▶ [WORK REQUIRED]: Return the lines below exactly, word for word, but leave out the pictures.

▶ [Stored records]:
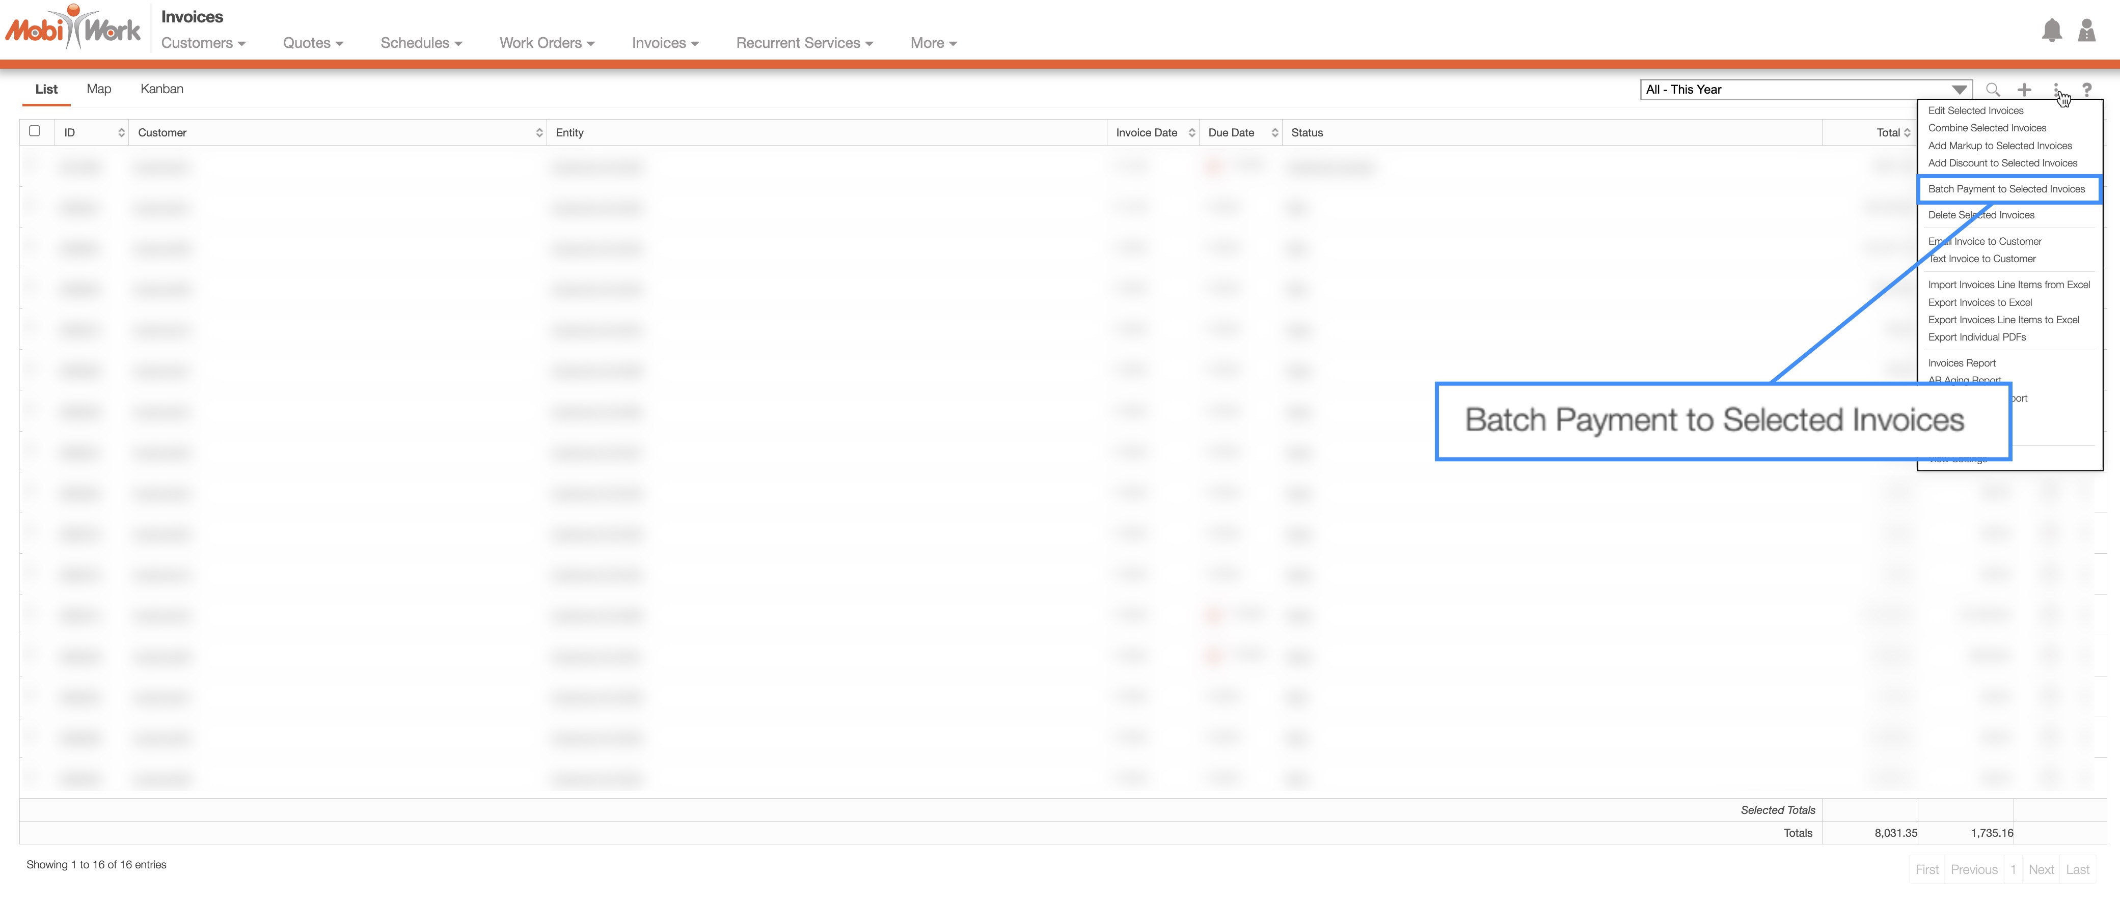Toggle the select-all invoices checkbox
This screenshot has width=2120, height=905.
[x=35, y=131]

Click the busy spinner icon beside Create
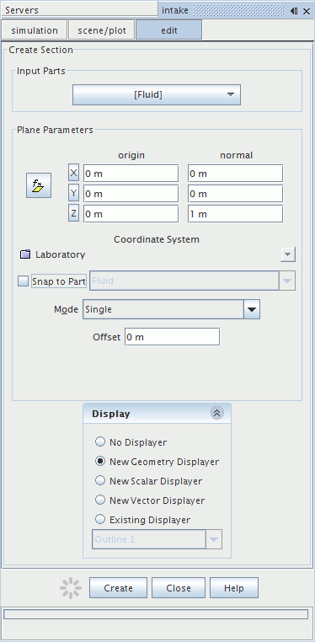point(71,588)
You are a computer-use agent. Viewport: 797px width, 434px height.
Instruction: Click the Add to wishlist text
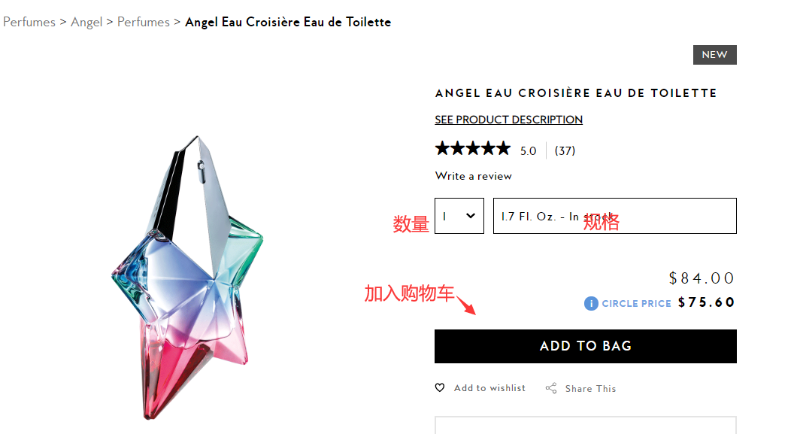pos(489,388)
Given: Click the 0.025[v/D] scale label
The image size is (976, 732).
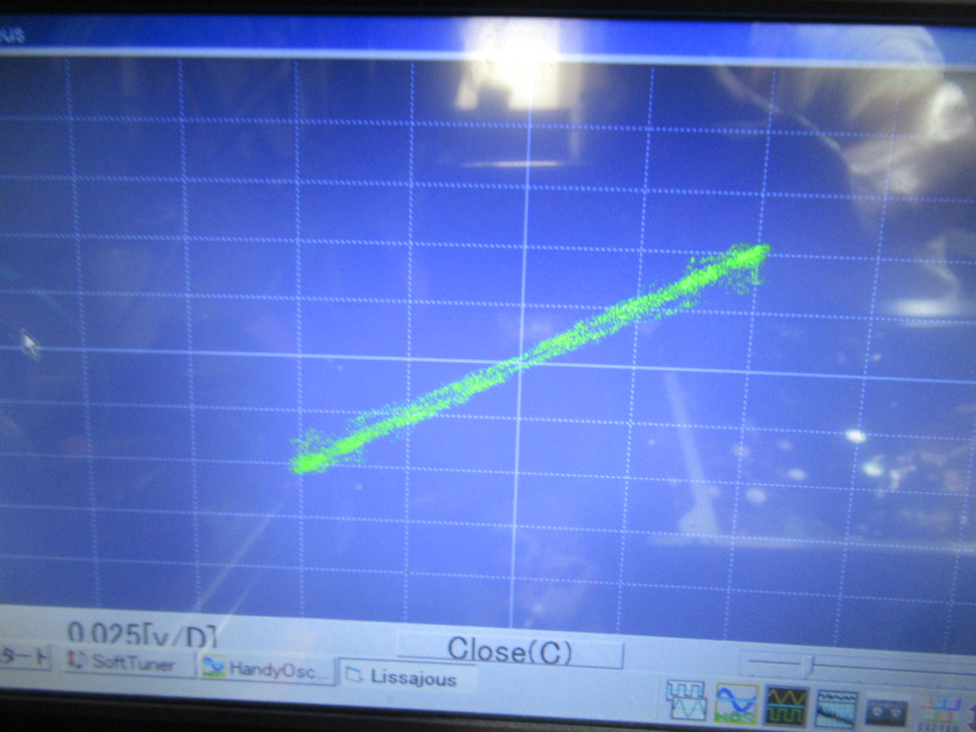Looking at the screenshot, I should click(143, 633).
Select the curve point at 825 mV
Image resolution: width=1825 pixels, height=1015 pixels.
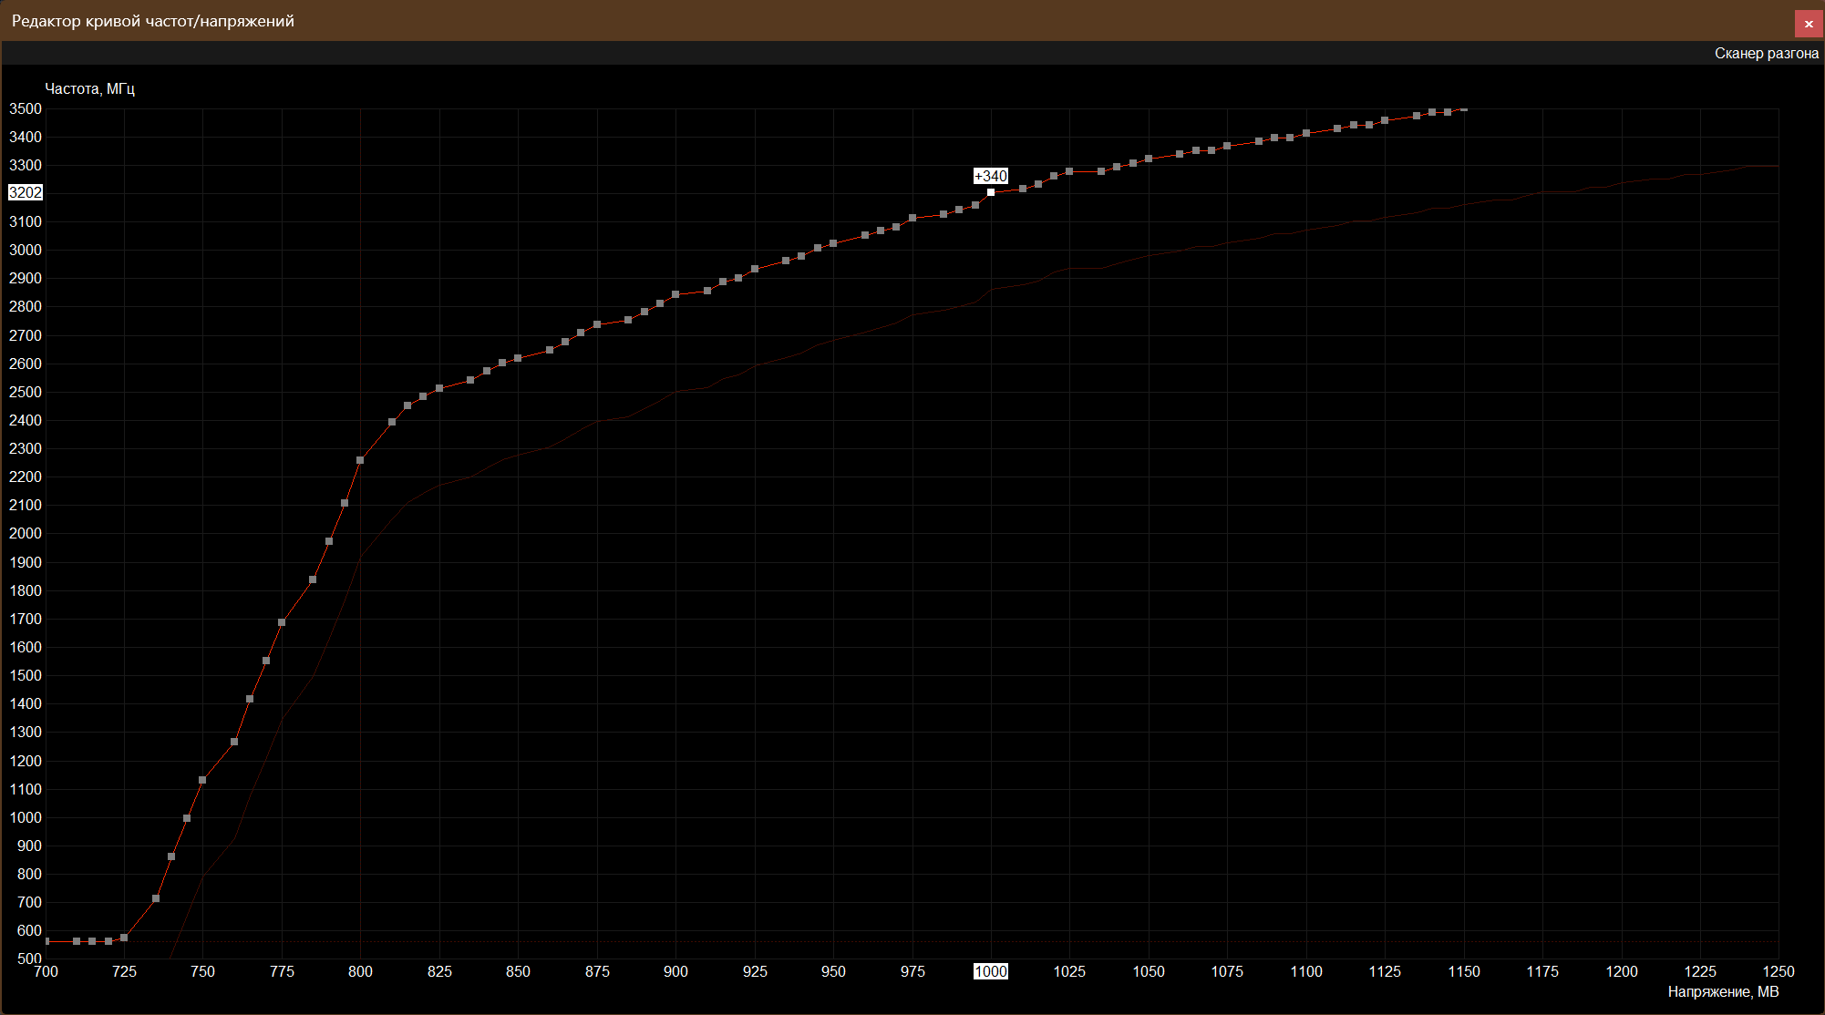coord(439,388)
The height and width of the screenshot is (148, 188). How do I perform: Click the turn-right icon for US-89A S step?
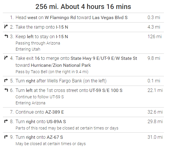6,121
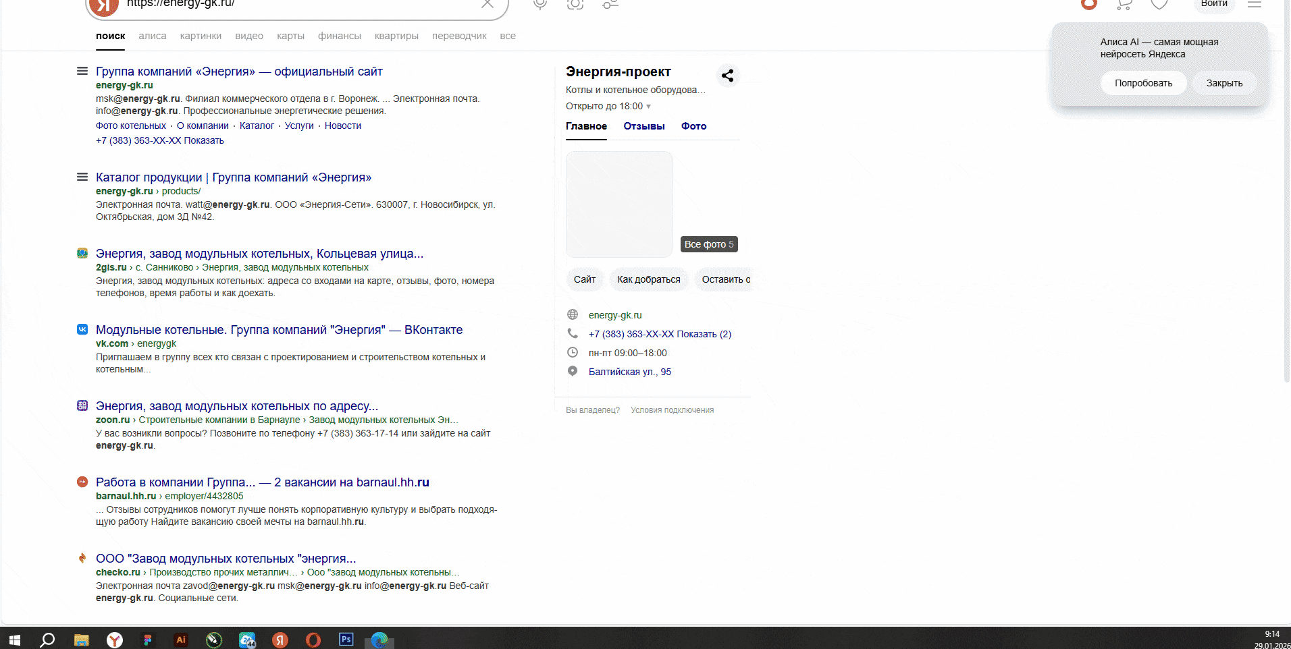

▶ [ANSWER TO THE EXERCISE]:
Toggle the select-all invoices checkbox
This screenshot has width=2120, height=905.
[x=35, y=131]

Click the busy spinner icon beside Create
point(71,588)
You are a computer-use agent. Viewport: 797px width, 434px height.
Instruction: Click the Add to wishlist text
pos(489,388)
Given: Click the 0.025[v/D] scale label
The image size is (976, 732).
Looking at the screenshot, I should click(143, 633).
Select the curve point at 825 mV
Image resolution: width=1825 pixels, height=1015 pixels.
coord(439,388)
The height and width of the screenshot is (148, 188). How do I perform: Click the turn-right icon for US-89A S step?
6,121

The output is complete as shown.